Source document:
┌──

TW: rape, disciplinary council
READER POST: She is 15. Braces in her mouth, knees bruised from play, barely a year past puberty. She still resembles a girl. He is 19. Jaded by struggle, lined by dysfunction. He resembles a man. He sweet talks in her ear, leaves flowers and secret poems; she sneaks out to see him. He drives down a dark road. She is not prepared. This isn’t what she’s seen in movies. No violence. No screams. “I want to go home,” she quietly repeats, staring out at the darkness. She is frozen, rooted as firmly as the trees outside the car window. In a moment, she is changed. Her innocence scarred by someone she put her trust in. But the details of the dark road are not this story. I know because her story is mine.
Following that night, my behaviors changed. I was no longer happy to roller-blade or make silly home movies with my girlfriends. Now I drank on weekends with other friends. I kissed more boys than I had planned. I kept the outside smile on my face, though a little tighter, and kindness folded in my heart. Inside, I was drowning in a hurt without the vocabulary to name it. Laughter was not as easy. Joy was not as simple. I was not the same girl anymore.
Two years later, I fell in love with a kind boy who carried a similar hurt, and we tried to mend our souls together. We thought physical love would repair what was taken by another. I felt no guilt or shame. I only knew I wanted to fill the emptiness with his love. But we were naïve. We broke up, and the emptiness was still there, bigger than before. I begged God to light the path to healing.

└──

(Saved data entries)
┌──

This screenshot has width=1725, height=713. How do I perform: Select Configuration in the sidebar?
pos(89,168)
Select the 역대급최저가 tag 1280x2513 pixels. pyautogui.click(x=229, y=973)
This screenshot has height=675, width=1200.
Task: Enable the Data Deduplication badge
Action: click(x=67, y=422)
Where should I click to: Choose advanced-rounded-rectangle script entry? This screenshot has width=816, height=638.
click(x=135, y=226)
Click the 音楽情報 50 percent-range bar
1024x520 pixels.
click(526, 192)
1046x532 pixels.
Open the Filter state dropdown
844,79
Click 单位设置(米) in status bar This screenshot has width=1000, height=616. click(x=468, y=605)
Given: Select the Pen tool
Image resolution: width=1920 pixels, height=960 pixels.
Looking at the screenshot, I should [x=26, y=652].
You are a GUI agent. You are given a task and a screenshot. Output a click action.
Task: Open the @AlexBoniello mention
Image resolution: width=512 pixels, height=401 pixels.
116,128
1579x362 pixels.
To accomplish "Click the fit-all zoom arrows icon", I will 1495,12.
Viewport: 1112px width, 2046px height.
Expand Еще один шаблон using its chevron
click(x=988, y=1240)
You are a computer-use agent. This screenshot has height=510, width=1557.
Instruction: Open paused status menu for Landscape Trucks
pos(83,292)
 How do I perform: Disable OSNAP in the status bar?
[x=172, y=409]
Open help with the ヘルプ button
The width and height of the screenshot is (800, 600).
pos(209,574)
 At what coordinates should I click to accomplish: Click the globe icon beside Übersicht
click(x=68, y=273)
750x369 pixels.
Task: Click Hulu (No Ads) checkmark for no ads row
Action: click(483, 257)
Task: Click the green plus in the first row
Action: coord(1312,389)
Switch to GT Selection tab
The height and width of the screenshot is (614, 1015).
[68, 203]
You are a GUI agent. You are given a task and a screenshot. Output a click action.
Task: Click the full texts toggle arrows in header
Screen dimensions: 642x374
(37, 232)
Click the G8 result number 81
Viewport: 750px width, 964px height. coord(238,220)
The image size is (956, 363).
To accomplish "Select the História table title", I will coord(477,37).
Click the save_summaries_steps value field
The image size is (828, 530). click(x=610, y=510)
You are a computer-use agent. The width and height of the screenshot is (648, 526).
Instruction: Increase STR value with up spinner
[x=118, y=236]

└──

Directions for this task: Repeat, word for word, the part of the reader post starting with "TW: rape, disciplinary" and going on through "story is mine.". None of the records are needed for this.

Answer to this exercise:
TW: rape, disciplinary council
READER POST: She is 15. Braces in her mouth, knees bruised from play, barely a year past puberty. She still resembles a girl. He is 19. Jaded by struggle, lined by dysfunction. He resembles a man. He sweet talks in her ear, leaves flowers and secret poems; she sneaks out to see him. He drives down a dark road. She is not prepared. This isn’t what she’s seen in movies. No violence. No screams. “I want to go home,” she quietly repeats, staring out at the darkness. She is frozen, rooted as firmly as the trees outside the car window. In a moment, she is changed. Her innocence scarred by someone she put her trust in. But the details of the dark road are not this story. I know because her story is mine.